- Born: Augusta Denk Oelschig June 12, 1918 Savannah, Georgia, US
- Died: July 14, 2000 (aged 82) Oberlin, Louisiana, US

= Augusta Oelschig =

American painter (1918–2000)

Augusta Oelschig (June 12, 1918 – July 14, 2000) was an American Scene painter known for realist genre paintings of everyday life in Savannah, Georgia, and elsewhere in the American South. In mid-career, she began to incorporate social criticism into her work. In depicting victims of racism, she produced what one curator called "emotionally intense" works that set her apart from the other painters of her time and place. Her career spanned some three decades, from about 1940 to 1975.
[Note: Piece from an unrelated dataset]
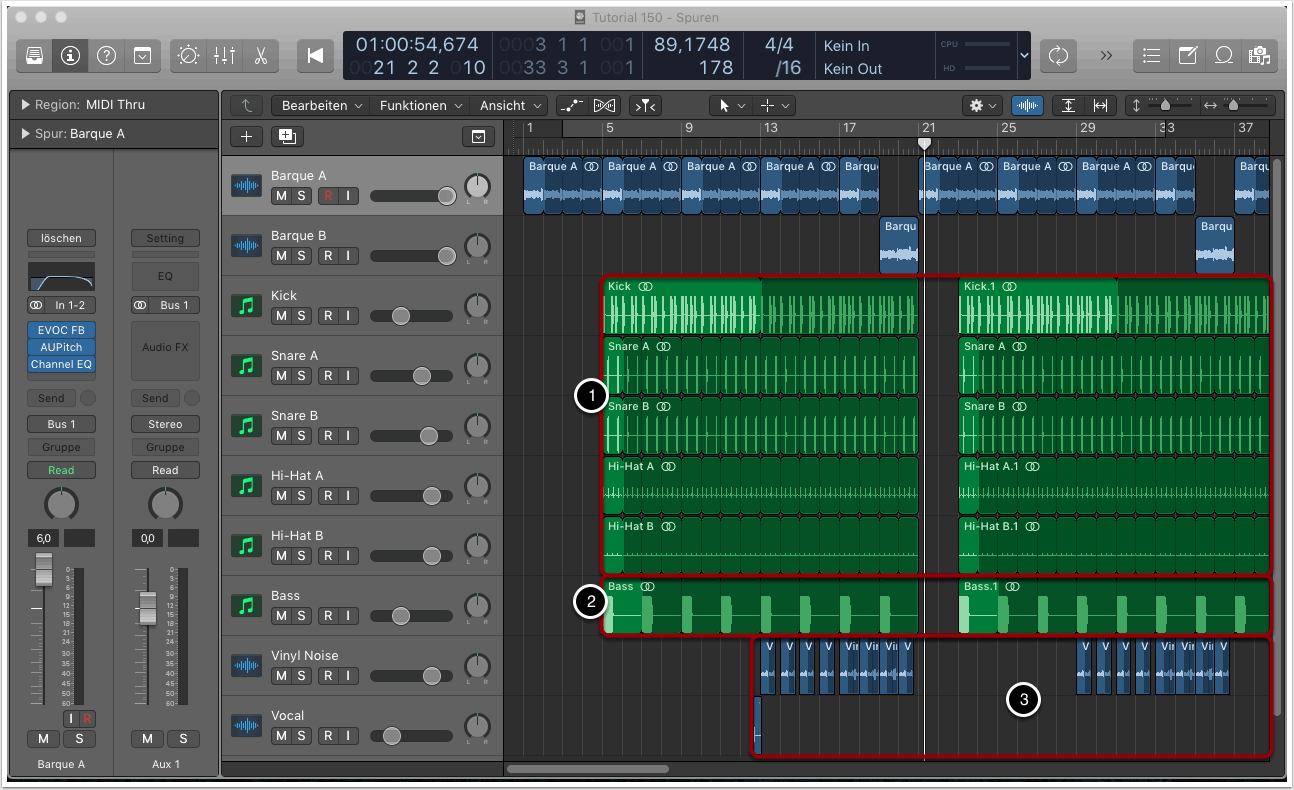Open Editors with the scissors icon
The width and height of the screenshot is (1294, 790).
pyautogui.click(x=260, y=56)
Born and raised in Savannah, Georgia, Oelschig took an early interest in art as a career. She received encouragement from public school teachers and, after graduating from a local two-year college, benefited from training by Lamar Doddin the art department at the University of Georgia from which she graduated with a Bachelor of Fine Arts degree in 1939. Apart from ten months studying in Mexico City and a decade in New York, Oelschig worked exclusively in Savannah. She exhibited widely at museums, universities, and other nonprofit organizations, but infrequently at commercial galleries.

Although Oelschig mainly painted figure subjects, two of her best-known works show a carousel that had been destroyed by fire. She worked mainly in oil on canvas or board and occasionally graphite, gouache, or conte on paper. Her paintings ordinarily came from sketches and tended to be easel-sized. Late in her career, she studied under nonobjective artists and produced abstract works using lacquer, acrylic, and papier-mâché.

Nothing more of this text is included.